— TASK TO CARRY OUT —
An exact copy of all the entries is what is needed here.

— MATERIAL FOR THE TASK —
──────

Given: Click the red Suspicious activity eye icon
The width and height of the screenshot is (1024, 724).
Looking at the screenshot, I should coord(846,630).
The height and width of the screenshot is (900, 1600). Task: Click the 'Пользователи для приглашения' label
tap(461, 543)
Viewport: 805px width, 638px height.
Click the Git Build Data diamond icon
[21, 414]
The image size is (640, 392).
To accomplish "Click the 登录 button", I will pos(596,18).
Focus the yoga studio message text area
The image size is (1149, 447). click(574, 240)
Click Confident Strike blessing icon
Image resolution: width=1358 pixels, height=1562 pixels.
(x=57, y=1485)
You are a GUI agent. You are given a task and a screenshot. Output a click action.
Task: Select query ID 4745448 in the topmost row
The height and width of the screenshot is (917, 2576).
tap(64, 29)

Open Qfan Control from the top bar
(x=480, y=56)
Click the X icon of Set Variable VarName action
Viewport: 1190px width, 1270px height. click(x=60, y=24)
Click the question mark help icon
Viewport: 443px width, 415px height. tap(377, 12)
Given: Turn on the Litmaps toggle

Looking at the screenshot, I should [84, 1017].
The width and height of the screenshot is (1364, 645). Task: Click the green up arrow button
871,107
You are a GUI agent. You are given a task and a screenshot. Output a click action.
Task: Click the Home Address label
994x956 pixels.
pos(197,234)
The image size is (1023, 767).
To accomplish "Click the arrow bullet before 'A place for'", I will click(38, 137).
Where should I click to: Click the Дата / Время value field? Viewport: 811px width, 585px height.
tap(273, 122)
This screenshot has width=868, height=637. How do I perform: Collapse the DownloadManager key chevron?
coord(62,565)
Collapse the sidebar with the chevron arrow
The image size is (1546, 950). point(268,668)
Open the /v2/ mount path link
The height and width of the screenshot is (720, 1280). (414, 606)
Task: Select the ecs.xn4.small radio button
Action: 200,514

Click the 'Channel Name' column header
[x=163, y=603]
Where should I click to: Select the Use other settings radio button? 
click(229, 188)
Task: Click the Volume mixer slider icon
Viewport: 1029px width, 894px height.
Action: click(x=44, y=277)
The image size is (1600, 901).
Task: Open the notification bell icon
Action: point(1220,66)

──────

— TASK ANSWER —
Given: Click the red Suspicious activity eye icon
The width and height of the screenshot is (1024, 724).
Looking at the screenshot, I should coord(846,630).
The height and width of the screenshot is (900, 1600). Task: Click the 'Пользователи для приглашения' label
tap(461, 543)
Viewport: 805px width, 638px height.
Click the Git Build Data diamond icon
[21, 414]
The image size is (640, 392).
To accomplish "Click the 登录 button", I will pos(596,18).
Focus the yoga studio message text area
The image size is (1149, 447). click(574, 240)
Click Confident Strike blessing icon
Image resolution: width=1358 pixels, height=1562 pixels.
(x=57, y=1485)
You are a GUI agent. You are given a task and a screenshot. Output a click action.
Task: Select query ID 4745448 in the topmost row
The height and width of the screenshot is (917, 2576).
tap(64, 29)

Open Qfan Control from the top bar
(x=480, y=56)
Click the X icon of Set Variable VarName action
Viewport: 1190px width, 1270px height. click(x=60, y=24)
Click the question mark help icon
Viewport: 443px width, 415px height. tap(377, 12)
Given: Turn on the Litmaps toggle

Looking at the screenshot, I should [84, 1017].
The width and height of the screenshot is (1364, 645). Task: Click the green up arrow button
871,107
You are a GUI agent. You are given a task and a screenshot. Output a click action.
Task: Click the Home Address label
994x956 pixels.
pos(197,234)
The image size is (1023, 767).
To accomplish "Click the arrow bullet before 'A place for'", I will click(38, 137).
Where should I click to: Click the Дата / Время value field? Viewport: 811px width, 585px height.
tap(273, 122)
This screenshot has width=868, height=637. How do I perform: Collapse the DownloadManager key chevron?
coord(62,565)
Collapse the sidebar with the chevron arrow
The image size is (1546, 950). point(268,668)
Open the /v2/ mount path link
The height and width of the screenshot is (720, 1280). (414, 606)
Task: Select the ecs.xn4.small radio button
Action: 200,514

Click the 'Channel Name' column header
[x=163, y=603]
Where should I click to: Select the Use other settings radio button? 
click(229, 188)
Task: Click the Volume mixer slider icon
Viewport: 1029px width, 894px height.
Action: click(x=44, y=277)
The image size is (1600, 901).
Task: Open the notification bell icon
Action: point(1220,66)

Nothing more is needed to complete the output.